A free expo and class may help first-time home buyers and those out of the market for a while. It could save them some money, too.

By JUDY STARK
Published June 12, 2004

Julie Ann Crabtree bought her house for $8.

No kidding. That's all she had to pay out-of-pocket for her two-bedroom, two-bath home in Largo, which she bought last summer for $86,000.

"It's better all around," said Crabtree, 25, who works at Leverock's Towing and Transport in St. Petersburg. "I pay less mortgagewise than if I had an apartment, and it's mine. It was a smart move."

Crabtree got $8,000 in down payment and closing cost assistance from Tampa Bay Community Development Corp. and from the Federal Housing Administration.

She already had picked out the house ("I drove around and looked all over and I spotted it") when she attended the annual Home Ownership for People Everywhere expo last June. Held annually during National Home Ownership Month, the expo includes an exhibit hall where information is provided by lenders, real estate agents, home inspectors, credit counselors, nonprofit programs and others. It also includes a six-hour class in which participants like Crabtree earn certificates to qualify for those assistance programs.

This year's HOPE Expo, the 13th annual, is from 8:15 a.m. to 3:30 p.m. June 19 at Harborview Center in downtown Clearwater.

"This year we'll have 45 housing-related vendors and exhibitors," up from 30 a year ago, said Jerry Spilatro, executive director of the Community Service Foundation, which puts on the expo along with many other nonprofits and community groups. They include real estate agents, lenders and nonprofit organizations that provide homeowner education and financial assistance programs.

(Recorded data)
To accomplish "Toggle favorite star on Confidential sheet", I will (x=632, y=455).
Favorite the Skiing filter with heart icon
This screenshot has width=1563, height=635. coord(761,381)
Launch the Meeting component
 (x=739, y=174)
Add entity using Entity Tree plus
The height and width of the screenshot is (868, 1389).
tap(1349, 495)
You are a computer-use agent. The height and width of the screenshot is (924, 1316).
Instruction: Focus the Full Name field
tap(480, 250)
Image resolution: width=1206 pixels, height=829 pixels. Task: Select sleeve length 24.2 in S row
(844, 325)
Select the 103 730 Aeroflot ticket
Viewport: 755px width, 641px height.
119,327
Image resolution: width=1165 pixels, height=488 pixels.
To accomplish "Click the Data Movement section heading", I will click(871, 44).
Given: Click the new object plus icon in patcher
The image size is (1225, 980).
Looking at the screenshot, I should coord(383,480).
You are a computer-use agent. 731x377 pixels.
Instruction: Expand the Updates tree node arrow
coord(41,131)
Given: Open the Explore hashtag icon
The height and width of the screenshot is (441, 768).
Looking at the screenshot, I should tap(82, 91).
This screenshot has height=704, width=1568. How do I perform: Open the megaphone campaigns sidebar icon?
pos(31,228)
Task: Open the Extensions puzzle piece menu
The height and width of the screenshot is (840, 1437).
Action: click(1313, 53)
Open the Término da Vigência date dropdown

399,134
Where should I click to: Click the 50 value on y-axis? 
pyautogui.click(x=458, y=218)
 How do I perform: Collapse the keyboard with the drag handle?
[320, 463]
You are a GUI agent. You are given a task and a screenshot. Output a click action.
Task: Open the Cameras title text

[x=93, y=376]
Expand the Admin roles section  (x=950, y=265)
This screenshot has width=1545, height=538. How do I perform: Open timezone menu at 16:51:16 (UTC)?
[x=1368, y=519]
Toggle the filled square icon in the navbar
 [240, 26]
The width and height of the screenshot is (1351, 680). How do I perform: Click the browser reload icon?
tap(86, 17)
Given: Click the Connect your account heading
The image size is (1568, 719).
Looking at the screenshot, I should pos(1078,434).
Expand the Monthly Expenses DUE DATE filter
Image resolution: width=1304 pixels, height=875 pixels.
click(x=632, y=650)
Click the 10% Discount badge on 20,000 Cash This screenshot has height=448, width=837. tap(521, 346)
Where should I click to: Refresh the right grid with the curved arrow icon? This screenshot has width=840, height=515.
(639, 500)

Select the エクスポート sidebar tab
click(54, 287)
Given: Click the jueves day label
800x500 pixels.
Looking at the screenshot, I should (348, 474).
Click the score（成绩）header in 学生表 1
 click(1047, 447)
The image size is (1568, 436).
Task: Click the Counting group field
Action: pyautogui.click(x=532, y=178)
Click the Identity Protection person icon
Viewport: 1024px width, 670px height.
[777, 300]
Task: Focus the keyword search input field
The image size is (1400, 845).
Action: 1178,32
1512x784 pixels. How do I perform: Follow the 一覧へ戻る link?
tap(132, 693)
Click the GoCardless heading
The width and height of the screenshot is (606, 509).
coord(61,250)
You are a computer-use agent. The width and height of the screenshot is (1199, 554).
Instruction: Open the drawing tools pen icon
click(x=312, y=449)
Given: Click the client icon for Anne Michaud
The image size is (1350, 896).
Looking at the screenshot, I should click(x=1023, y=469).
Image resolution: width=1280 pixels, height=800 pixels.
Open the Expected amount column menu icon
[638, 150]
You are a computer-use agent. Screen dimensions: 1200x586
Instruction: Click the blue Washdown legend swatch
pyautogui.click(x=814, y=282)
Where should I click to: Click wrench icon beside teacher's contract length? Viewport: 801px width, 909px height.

__Job 1__
Using the home-buying expo article above the records, do these statements agree with it? (a) Crabtree's home in Largo has three bedrooms. (b) This year's HOPE Expo takes place at Harborview Center in downtown Clearwater. (c) The class offered at the expo lasts four hours. Answer yes or no for each, quoting the words that decide it.
__Job 2__
According to the home-buying expo article, how many housing-related vendors and exhibitors will this year's expo have?
__Job 3__
Can you translate this sentence from the home-buying expo article into Spanish: "This year's HOPE Expo, the 13th annual, is from 8:15 a.m. to 3:30 p.m. June 19 at Harborview Center in downtown Clearwater."

__Response 1__
(a) No: "her two-bedroom, two-bath home in Largo"
(b) Yes: "June 19 at Harborview Center in downtown Clearwater"
(c) No: "It also includes a six-hour class"

__Response 2__
45, up from 30 a year ago.

__Response 3__
La HOPE Expo de este año, la decimotercera edición anual, se celebra de 8:15 a.m. a 3:30 p.m. el 19 de junio en el Harborview Center, en el centro de Clearwater.